Вот и все, что я хотел сказать о сугубо формальных или административных проблемах, которые затрагивает ваше письмо.

Однако этими проблемами дело не ограничивается. Ведь я подозреваю, что мотивы, стоящие за вашим требованием, хотя они могут трактоваться и сугубо формально, на деле являются в значительной степени политическими. Думаю, они могут быть изложены в следующей последовательности утверждений: (1) перенос занятий с территории университета означает поддержку забастовки (а) вместе с террором и вандализмом, (б) без террора и вандализма, которые имели место. (2) Поддерживать забастовку «плохо», (а) потому что она противоречит правилам кампуса; (б) поскольку это означает, что мы работаем на размывание тех самых учреждений, которым мы обязаны своим существованием в качестве интеллектуалов и людей, получающих жалование (причем второе – в значительно большей степени). Отсюда следует, что (3) перенос занятий из университета «плох» и здесь у нас те же самые пункты (а) и (б), что были выше. Прошу простить меня за то, что излагаю все это в столь схематичной манере. Мои резоны в том, что я обращаюсь к вам как к администратору и хочу показать, что даже политические мотивировки вашего требования не работают, если смотреть на них с точки зрения чисто административной. Я также хочу прояснить, что в своем отношении к забастовке вы смешиваете не связанные между собой доводы и в целом запутываете дело. Но именно в случаях кризисов, подобных тому, что происходит сейчас, мы должны блюсти осторожность и не действовать, не осуждать, не запрещать и не требовать на неверных основаниях. Мы должны быть осторожными и не возводить в общее особые резоны и особые аргументы, и мы должны блюсти себя, чтобы не замутить свой разум предположениями, которые хотя и понятны эмоционально, но не имеют ни фактических оснований, ни фундамента в гуманном отношении. Держа это в уме, позвольте мне изучить одно за другим утверждения, с которых я начал этот абзац.

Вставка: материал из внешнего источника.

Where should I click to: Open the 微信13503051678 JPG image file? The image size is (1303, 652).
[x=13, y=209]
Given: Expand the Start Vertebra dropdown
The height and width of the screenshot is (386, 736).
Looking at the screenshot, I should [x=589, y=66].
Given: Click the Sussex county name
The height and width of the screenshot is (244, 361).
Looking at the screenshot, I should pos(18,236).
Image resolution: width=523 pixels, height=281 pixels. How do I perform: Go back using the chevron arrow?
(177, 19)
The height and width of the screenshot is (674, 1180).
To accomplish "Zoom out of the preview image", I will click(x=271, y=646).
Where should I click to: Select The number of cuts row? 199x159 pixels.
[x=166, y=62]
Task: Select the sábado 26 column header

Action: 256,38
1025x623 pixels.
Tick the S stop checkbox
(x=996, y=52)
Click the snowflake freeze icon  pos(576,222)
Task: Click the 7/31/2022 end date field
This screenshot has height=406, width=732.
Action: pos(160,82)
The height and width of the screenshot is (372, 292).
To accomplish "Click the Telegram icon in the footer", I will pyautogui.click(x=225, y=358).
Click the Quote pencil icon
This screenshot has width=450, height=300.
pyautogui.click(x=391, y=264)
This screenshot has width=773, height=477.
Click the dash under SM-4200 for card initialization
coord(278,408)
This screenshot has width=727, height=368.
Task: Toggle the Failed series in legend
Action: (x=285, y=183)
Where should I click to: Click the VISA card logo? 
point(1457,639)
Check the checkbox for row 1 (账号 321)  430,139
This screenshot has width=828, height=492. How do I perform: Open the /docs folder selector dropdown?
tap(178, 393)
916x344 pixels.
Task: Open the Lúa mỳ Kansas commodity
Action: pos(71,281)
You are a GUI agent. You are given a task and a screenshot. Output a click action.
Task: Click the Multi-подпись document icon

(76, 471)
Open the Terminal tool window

Начать следует с того, что утверждение (1) очевидным образом не может быть верным (удивительно, как много людей, з том числе и студенты, и преподаватели, считают его корректность чем‑то вполне само собой разумеющимся). Ведь вполне возможно переносить занятия из кампуса ради того, чтобы защитить студентов, а не потому, что я поддерживаю забастовку. Возможно даже поступать таким образом ради удобства бастующих – а именно потому, что мы уважаем их настрой, однако не разделяем его, а также потому, что некто согласен с их целями (грубо говоря, это позиция, которую занимаю я, но с одной существенной оговоркой, о которой ниже). Эти вещи столь ясны и очевидны, что я не могу уразуметь, каким образом мыслящие люди или люди, которым предписано быть мыслящими по работе (деканы, вице‑председатели, главы подразделений) могут рассуждать как‑то иначе. Тем более я не могу понять, каким образом перенос занятий из университета означает поддержку террора и вандализма. Однако позиция, которую вы заняли в нашей короткой беседе, именно такова. Хуже того – вы в то же самое время с победоносным видом тыкали меня носом в Уилер Холл, словно бы уже было установлено, что он был уничтожен в результате поджога и по прямому приказу вожаков Фронта. Неужели это и есть тот вид мышления, которому вы учите своих студентов? И если да, то как вы можете удивляться плодам этакого обучения?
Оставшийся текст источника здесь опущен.